TEXTAUSZUG:
APSILON, JASSIN, 03.11.2024, Im Wizemann, Stuttgart
Jassin rappt über Ostdeutschland, über Autos aus denen zu laut rechte Musik schallt, über das Aufwachsen als Junge mit ägyptischen Wurzeln in der Lutherstadt Wittenberg. Er eröffnet heute das Konzert von Apsilon im Wizemann. Die Konzertbesucher*innen hat er schnell für sich gewonnen, genau wie das Deutsch Rap-Internet seit wenigen Monaten. Für seinen Song „Duftkerzen“ gibt es deshalb bereits vorab Applaus, den Refrain von „Kinder können fies sein“ singen die Allermeisten textsicher mit. Die wuchtige Musik dazu kommt „vom Band“, Yves Richter unterstützt zusätzlich mit Akustik- und E-Gitarre. Der letzte Song ist Jassins Vater gewidmet.
Und damit wären wir eigentlich endlich bei Apsilon, wenn ich nicht noch kurz diesen Einschub machen müsste:
Auf arte ist aktuell eine Doku-Serie über DJ Mehdi zu sehen. Mit 34 Jahren bei einem tragischen Unfall verstorben, produzierte er in den 90ern für französische Rap-Gruppen aus den Pariser Vorstädten Beats. Die vierte Folge der wirklich sehenswerten Dokumentation heißt „Made in France“ und thematisiert die Geschichte und den riesigen Erfolg um den Song „Tonton du Bled“ („Der Onkel vom Land“) der Band 113 aus dem Jahr 1999. Musikalisch auf einem arabischen Musik-Sample basierend, geht es um viele Taschen und Koffer, die in ein altes Auto geladen werden, um über den Sommer die Verwandten in Nordafrika wiederzusehen.
25 Jahre später ist „Koffer“ der erste Song des Abends für Apsilons heutiges Konzert. Der Rapper steht nicht auf einem solchen, aber da ich das zusätzliche Bühnenpodest zuerst nicht richtig sehen kann, ist der Gedanke nicht ganz abwegig, dass es wirklich ein Koffer sein könnte. Die „Gastarbeiter“, Migrant*innen, die nach Europa, Frankreich, Deutschland gekommen sind und weiter kommen werden: Sie haben bis heute dieses Gepäck dabei und geben es an ihre Kinder und Enkel, vielleicht nicht in echt, aber immer im übertragenen Sinn, weiter.
Dunkel gekleidet verlässt Apsilon seine erhöhte Position und springt durch das monochrome Blitzlicht-Gewitter ausladend über die ganze Bühne. Später legt er seine bullige Jacke ab und auf dem Rücken seines Shirts leuchtet in Neon-Gelb der Schriftzug „Haut wie Pelz“, der Name seines Anfang Oktober erschienen Debutalbums. Er spielt heute alle Songs davon.

DATENZEILEN:
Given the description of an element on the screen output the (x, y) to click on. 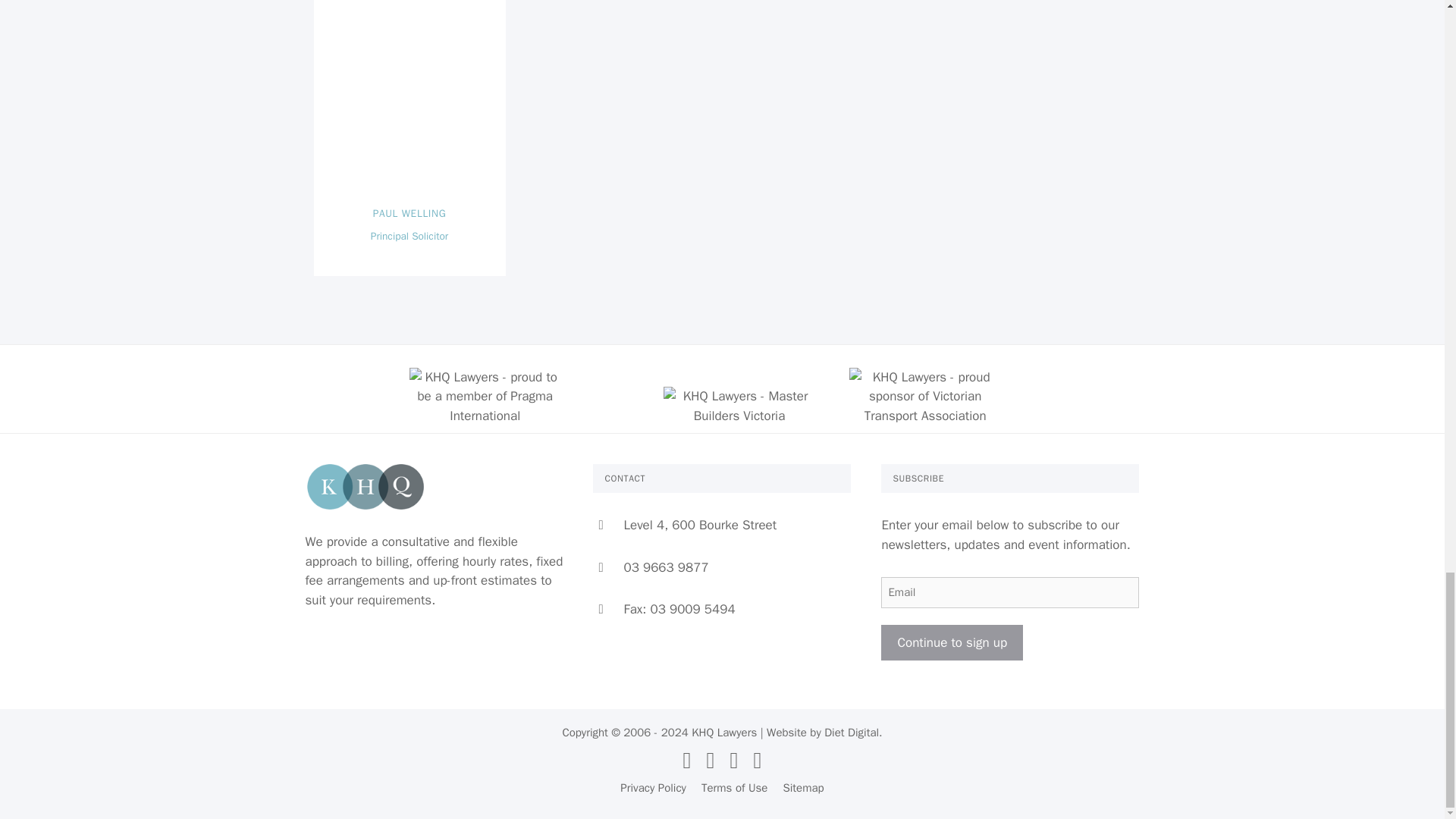
Continue to sign up (951, 642)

AUFGABENSTELLUNG:
Gib aus dem Konzertbericht den Abschnitt von „Und damit wären“ bis „in Nordafrika wiederzusehen.“ wortgetreu wieder.

ANTWORT:
Und damit wären wir eigentlich endlich bei Apsilon, wenn ich nicht noch kurz diesen Einschub machen müsste:
Auf arte ist aktuell eine Doku-Serie über DJ Mehdi zu sehen. Mit 34 Jahren bei einem tragischen Unfall verstorben, produzierte er in den 90ern für französische Rap-Gruppen aus den Pariser Vorstädten Beats. Die vierte Folge der wirklich sehenswerten Dokumentation heißt „Made in France“ und thematisiert die Geschichte und den riesigen Erfolg um den Song „Tonton du Bled“ („Der Onkel vom Land“) der Band 113 aus dem Jahr 1999. Musikalisch auf einem arabischen Musik-Sample basierend, geht es um viele Taschen und Koffer, die in ein altes Auto geladen werden, um über den Sommer die Verwandten in Nordafrika wiederzusehen.